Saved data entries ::
**********
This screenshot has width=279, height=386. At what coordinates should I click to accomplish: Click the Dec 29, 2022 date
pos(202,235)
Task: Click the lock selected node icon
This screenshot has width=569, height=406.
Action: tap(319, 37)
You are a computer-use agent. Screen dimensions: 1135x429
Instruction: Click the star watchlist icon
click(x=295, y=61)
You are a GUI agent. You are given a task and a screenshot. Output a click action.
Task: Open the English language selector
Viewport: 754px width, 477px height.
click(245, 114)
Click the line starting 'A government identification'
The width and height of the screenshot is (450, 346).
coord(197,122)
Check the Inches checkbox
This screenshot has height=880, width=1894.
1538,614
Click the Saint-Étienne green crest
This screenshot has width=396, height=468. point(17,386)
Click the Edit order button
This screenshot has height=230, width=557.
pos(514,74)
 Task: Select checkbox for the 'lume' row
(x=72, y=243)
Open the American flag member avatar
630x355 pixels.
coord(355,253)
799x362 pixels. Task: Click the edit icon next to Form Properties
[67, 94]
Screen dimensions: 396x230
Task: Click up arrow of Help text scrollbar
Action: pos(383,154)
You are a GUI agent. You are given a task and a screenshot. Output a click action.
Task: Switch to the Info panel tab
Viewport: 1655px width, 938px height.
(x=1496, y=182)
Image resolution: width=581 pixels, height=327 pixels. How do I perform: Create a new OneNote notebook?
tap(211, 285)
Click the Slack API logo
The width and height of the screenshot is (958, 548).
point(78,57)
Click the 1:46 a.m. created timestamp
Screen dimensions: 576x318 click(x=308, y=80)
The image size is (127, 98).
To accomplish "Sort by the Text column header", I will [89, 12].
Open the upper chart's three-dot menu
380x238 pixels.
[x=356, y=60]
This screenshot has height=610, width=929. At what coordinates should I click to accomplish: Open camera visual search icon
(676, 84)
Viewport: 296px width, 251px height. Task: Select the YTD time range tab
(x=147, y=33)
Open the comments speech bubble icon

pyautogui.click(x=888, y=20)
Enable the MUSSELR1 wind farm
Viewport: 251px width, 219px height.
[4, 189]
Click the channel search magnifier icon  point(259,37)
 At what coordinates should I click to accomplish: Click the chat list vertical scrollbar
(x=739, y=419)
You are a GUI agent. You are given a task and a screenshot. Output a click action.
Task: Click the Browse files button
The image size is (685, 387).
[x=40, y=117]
**********
Work item ::
Determine how many lines in the data include the word "button". Answer with that number alone.

Completed task ::
2